- Tareas propuestas:
1. Copia de nuevo el fragmento del texto sobre la España vacía que va desde "España nunca ha" hasta "de sus pueblos.", ambos incluidos, y cambia "Europa" por "Francia".
2. Según el texto sobre la España vacía, ¿en qué pueblo hace Sergio del Molino su primera parada?

España nunca ha sido un país europeo. No del modo en que se evoca Europa en la cabeza de las personas. Geográficamente estamos lejos de su exuberancia (pues carecemos de bosques que se pierden hasta donde alcanza la vista) ni hemos ido culturalmente en paralelo con los demás países (ya que esquivamos con bastante gracia tanto el romanticismo como el liberalismo, pagando las consecuencias de un colonialismo temprano). España es la Europa del resuello, de la otredad, de la extrañeza. La tierra donde, para salir al exterior, siempre ha mirado hacia dentro: hacia el desolador vacío de sus pueblos.
La España vacía es el relato de ese país. O más que el relato, la búsqueda del relato que pueda explicar el motivo por la cual desde la España llena, desde la villa, siempre se ha percibido la vida en los pueblos como algo salvaje, monstruoso e indeseable. Y lo hace no recurriendo a mitos o leyendas. Tampoco volviendo al pasado para encontrar una razón histórica primera. Ni Sergio del Molino es historiador ni tiene pretensión de actuar como tal. Su primera parada, tras la indispensable puesta a punto del tema que es la introducción de cualquier ensayo —donde ejerce no una labor histórica, sino narrativa, situándonos en el contexto del Gran Trauma: el vaciamiento de los pueblos, el crecimiento de las ciudades, la homogenización de la vida; algo ya sabido por cualquiera, pero que transigimos por las necesidades internas del texto — , no es en ningún lugar remoto del imaginario colectivo, sino en un lugar remoto de la crónica negra patria: el pequeño pueblo de Fago.

- Filas de datos:
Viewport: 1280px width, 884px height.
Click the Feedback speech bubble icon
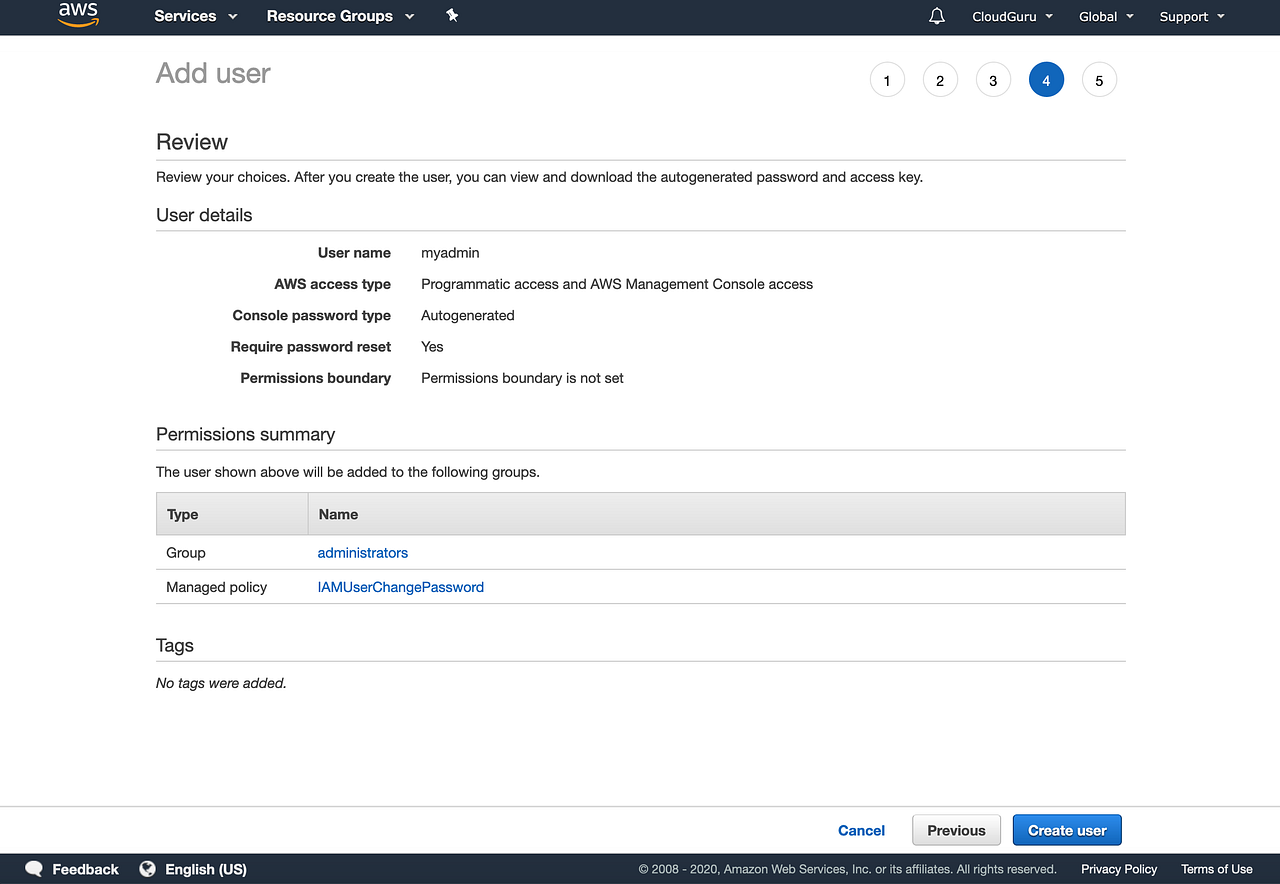34,869
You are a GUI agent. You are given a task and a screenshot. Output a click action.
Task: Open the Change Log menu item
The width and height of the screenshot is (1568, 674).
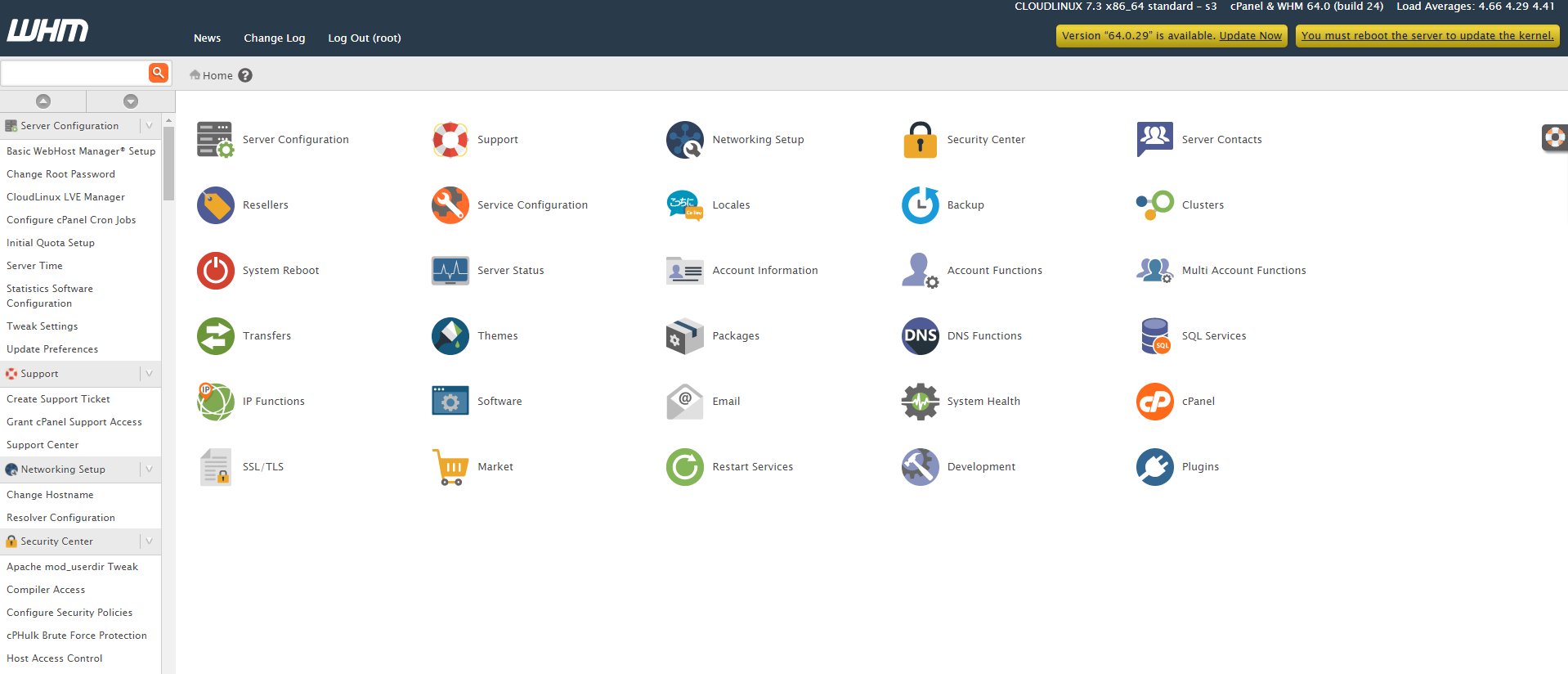[x=274, y=38]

- Respuestas del ejercicio:
1.
España nunca ha sido un país europeo. No del modo en que se evoca Francia en la cabeza de las personas. Geográficamente estamos lejos de su exuberancia (pues carecemos de bosques que se pierden hasta donde alcanza la vista) ni hemos ido culturalmente en paralelo con los demás países (ya que esquivamos con bastante gracia tanto el romanticismo como el liberalismo, pagando las consecuencias de un colonialismo temprano). España es la Francia del resuello, de la otredad, de la extrañeza. La tierra donde, para salir al exterior, siempre ha mirado hacia dentro: hacia el desolador vacío de sus pueblos.

2. En el pequeño pueblo de Fago.